⟨

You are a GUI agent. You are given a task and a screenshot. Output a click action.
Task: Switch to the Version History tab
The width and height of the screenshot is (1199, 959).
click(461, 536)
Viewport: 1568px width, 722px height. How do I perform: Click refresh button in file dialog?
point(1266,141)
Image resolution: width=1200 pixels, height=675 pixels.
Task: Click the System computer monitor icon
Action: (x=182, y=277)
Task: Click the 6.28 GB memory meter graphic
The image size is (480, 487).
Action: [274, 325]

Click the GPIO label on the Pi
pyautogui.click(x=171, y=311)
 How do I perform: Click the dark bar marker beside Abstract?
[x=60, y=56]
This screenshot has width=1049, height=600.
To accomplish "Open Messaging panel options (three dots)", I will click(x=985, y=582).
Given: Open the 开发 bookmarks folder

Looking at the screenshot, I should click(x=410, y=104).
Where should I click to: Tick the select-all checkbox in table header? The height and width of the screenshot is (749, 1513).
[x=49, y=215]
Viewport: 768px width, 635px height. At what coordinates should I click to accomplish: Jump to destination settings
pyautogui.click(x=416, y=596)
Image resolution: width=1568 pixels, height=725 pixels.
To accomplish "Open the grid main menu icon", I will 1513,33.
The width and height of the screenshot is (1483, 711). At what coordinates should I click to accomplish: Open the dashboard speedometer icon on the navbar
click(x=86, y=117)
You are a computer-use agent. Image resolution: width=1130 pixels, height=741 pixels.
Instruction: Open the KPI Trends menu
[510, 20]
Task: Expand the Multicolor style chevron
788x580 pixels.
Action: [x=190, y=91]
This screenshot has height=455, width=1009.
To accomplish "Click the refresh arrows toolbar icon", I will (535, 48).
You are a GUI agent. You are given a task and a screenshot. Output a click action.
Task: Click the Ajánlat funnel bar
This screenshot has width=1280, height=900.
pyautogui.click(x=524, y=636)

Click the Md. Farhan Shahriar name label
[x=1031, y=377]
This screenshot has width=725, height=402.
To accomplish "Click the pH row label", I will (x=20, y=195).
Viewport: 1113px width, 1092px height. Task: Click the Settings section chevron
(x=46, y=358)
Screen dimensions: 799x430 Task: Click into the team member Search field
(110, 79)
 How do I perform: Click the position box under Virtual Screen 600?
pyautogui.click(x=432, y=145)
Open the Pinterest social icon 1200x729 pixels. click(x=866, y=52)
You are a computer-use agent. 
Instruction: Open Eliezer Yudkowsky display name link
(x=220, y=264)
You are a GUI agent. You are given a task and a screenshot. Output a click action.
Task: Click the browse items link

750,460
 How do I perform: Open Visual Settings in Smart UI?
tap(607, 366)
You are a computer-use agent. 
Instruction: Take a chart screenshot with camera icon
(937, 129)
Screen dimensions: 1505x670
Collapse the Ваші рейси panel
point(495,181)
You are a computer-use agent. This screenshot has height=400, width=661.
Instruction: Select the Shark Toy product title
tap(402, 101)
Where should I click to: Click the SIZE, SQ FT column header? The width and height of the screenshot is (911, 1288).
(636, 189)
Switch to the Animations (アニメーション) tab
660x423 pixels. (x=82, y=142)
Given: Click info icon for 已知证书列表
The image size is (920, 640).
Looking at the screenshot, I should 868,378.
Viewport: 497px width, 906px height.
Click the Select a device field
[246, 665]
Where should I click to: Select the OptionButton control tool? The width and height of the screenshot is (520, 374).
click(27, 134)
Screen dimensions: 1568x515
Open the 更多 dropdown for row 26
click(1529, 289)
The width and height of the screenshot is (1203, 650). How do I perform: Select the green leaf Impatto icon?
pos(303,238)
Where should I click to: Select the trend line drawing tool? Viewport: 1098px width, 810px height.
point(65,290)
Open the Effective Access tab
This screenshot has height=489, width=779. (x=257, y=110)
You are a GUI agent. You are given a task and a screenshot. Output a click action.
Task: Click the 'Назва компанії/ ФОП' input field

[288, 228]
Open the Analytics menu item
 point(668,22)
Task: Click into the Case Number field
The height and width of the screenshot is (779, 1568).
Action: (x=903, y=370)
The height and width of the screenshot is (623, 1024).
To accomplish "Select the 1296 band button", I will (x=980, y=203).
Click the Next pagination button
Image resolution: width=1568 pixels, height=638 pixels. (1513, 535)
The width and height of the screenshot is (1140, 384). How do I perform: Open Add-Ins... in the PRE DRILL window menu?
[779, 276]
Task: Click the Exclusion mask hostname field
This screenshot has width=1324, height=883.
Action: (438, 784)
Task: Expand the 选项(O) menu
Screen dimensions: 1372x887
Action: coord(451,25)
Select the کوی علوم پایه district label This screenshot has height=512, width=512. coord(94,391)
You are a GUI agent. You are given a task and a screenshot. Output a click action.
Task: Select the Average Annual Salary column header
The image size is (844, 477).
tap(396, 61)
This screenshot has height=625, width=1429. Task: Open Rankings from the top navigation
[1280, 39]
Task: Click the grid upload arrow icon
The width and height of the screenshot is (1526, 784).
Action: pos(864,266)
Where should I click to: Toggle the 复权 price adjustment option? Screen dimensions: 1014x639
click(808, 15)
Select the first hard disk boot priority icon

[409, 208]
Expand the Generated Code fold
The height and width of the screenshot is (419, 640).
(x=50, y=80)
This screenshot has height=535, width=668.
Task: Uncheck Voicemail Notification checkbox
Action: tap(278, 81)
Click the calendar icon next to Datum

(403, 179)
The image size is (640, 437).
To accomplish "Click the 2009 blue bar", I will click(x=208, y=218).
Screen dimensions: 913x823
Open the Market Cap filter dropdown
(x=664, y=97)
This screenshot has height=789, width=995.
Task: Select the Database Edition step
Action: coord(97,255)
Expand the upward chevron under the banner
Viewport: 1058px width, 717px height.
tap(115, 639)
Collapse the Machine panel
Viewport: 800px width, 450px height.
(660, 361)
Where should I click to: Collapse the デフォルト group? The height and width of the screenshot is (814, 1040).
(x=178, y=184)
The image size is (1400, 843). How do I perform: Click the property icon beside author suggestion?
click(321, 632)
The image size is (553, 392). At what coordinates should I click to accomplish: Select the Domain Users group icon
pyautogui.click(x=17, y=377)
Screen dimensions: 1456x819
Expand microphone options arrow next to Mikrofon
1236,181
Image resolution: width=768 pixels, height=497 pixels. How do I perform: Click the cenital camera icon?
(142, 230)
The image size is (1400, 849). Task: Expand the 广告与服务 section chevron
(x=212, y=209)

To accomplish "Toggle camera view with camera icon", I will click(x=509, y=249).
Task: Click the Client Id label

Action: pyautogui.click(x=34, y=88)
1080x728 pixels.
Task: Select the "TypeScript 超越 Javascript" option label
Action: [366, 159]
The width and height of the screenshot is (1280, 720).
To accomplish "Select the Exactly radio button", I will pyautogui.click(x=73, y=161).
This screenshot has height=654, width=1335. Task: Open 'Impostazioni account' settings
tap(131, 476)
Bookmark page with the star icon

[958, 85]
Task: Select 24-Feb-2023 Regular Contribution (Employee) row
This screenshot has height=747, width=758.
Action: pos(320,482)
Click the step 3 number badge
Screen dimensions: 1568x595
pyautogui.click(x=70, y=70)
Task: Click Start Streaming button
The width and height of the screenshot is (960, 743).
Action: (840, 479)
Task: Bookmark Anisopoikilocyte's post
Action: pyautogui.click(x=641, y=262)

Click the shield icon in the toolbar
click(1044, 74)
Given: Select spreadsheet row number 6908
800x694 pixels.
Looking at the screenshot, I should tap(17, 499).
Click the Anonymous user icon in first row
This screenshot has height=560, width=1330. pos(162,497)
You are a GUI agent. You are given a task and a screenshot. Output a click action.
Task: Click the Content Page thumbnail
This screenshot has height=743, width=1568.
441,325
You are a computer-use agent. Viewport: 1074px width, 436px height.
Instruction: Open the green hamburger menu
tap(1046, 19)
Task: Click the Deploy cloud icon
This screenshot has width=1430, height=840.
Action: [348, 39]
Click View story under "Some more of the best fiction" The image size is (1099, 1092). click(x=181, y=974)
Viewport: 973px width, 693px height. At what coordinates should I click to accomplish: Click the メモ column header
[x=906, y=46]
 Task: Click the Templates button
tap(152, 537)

⟩

▸ WHAT NEEDS TO BE DONE
Copy out word for word the items above from the line containing "The height and width of the screenshot is (623, 1024)." through the line containing "Action: coord(451,25)", both included.

▸ RESPONSE TO THE TASK
The height and width of the screenshot is (623, 1024).
To accomplish "Select the 1296 band button", I will (x=980, y=203).
Click the Next pagination button
Image resolution: width=1568 pixels, height=638 pixels. (1513, 535)
The width and height of the screenshot is (1140, 384). How do I perform: Open Add-Ins... in the PRE DRILL window menu?
[779, 276]
Task: Click the Exclusion mask hostname field
This screenshot has width=1324, height=883.
Action: (438, 784)
Task: Expand the 选项(O) menu
Screen dimensions: 1372x887
Action: coord(451,25)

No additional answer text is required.